Legal Counsel, Data Privacy & Technology

We have an exciting new opportunity for a Legal Counsel, Privacy and Technology to join our Legal, Regulatory Affairs, Ethics & Compliance, and Secretariat Function (LRECS). In this role, you will be an integral part of a high-performing privacy and technology team, reporting directly to our Group Data Protection Officer (DPO). You will play a crucial role in delivering for the Centrica Group and the wider legal function's objectives from a privacy, technology and cyber perspective.

Key requirements will be managing the privacy and associated technology risks to our business on a day-to-day basis and the ability to deliver privacy services to the commercial and technology led parts of the business. You will support a wide variety of legal work including supporting the customer facing businesses of Centrica as well as the procurement of goods and services.

Location: We work flexibly in line with our Flexible First working arrangements believing that empowered colleagues are happier and more productive. The successful candidate will, however, need to be comfortable commuting to our Windsor office on a weekly basis and on some occasions more frequently, as well as to our other locations as may be needed.

What will you do?

This is a broad privacy and technology role focused on delivering clear, pragmatic advice while ensuring compliance with laws governing energy and related services.

Key Responsibilities:

• Provide high-quality, risk-aware privacy support across the business.
• Help manage operational and regulatory risks through policies, training, and guidance.
• Support the Centrica DPO in meeting legal obligations.
• Advise on data protection clauses, transfer risk assessments, DPIAs, Article 30 records, customer rights requests, breach assessments, NIS obligations, and AI risk assessments.
• Review and input into contracts from a privacy and technology perspective.
• Offer privacy guidance on key business decisions, policies, and customer journeys.
• Build strong stakeholder relationships across functions to deliver objectives and manage risk.

Here's who we're looking for:

A qualified Lawyer with strong knowledge of GDPR, PECR, the EU AI Act, NIS requirements, and other major privacy and cybersecurity frameworks. Ideally, you'll hold a privacy or technology-related certification and bring a flexible, inquisitive approach to diverse legal tasks.

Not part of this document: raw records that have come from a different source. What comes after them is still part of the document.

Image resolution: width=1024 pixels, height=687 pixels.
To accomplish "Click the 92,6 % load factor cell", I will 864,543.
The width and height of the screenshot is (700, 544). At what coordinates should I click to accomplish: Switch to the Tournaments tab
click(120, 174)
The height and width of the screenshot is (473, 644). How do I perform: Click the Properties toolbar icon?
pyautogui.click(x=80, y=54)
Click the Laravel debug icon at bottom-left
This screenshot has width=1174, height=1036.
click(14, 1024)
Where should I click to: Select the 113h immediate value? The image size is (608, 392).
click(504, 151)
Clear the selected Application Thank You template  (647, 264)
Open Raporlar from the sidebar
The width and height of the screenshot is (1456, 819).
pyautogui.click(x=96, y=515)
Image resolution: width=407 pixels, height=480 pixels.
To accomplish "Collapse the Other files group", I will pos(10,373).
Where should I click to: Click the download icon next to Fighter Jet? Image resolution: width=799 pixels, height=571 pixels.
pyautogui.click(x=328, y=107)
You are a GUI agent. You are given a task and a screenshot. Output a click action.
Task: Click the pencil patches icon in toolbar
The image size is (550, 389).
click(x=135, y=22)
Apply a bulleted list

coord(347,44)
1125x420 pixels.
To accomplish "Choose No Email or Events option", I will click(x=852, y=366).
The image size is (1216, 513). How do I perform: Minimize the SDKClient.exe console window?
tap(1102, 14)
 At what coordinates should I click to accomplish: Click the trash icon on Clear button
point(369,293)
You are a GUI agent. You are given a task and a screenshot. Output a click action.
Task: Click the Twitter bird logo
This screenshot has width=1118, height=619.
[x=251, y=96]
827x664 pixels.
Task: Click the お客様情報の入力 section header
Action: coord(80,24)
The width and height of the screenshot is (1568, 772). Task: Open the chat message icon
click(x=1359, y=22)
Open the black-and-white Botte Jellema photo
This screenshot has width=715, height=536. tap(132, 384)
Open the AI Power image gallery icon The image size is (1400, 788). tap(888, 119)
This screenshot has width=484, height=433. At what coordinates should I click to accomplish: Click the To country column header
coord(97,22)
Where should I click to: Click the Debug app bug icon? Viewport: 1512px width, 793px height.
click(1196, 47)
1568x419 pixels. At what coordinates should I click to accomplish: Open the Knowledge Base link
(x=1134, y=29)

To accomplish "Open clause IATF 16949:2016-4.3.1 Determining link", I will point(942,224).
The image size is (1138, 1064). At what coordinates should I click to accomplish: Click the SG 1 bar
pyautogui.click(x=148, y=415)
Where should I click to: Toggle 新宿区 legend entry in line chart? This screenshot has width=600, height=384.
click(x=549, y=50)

You should be confident managing stakeholders, prioritising effectively, and delivering practical, high-quality advice. A solid understanding of privacy, AI, technology, and information security law in the UK and Europe is essential; familiarity with the UK home energy management market is a plus.

Requirements:

• Proven success in a fast-paced, challenging environment (preferably in-house).
• Experience drafting data protection clauses and advising on contracts.
• Strong interest in privacy and emerging technologies.
• Ability to build relationships with senior leaders and provide pragmatic, risk-based advice.
• Comfortable working on complex, high-profile legal and privacy matters.
• Adaptable and committed to continuous learning.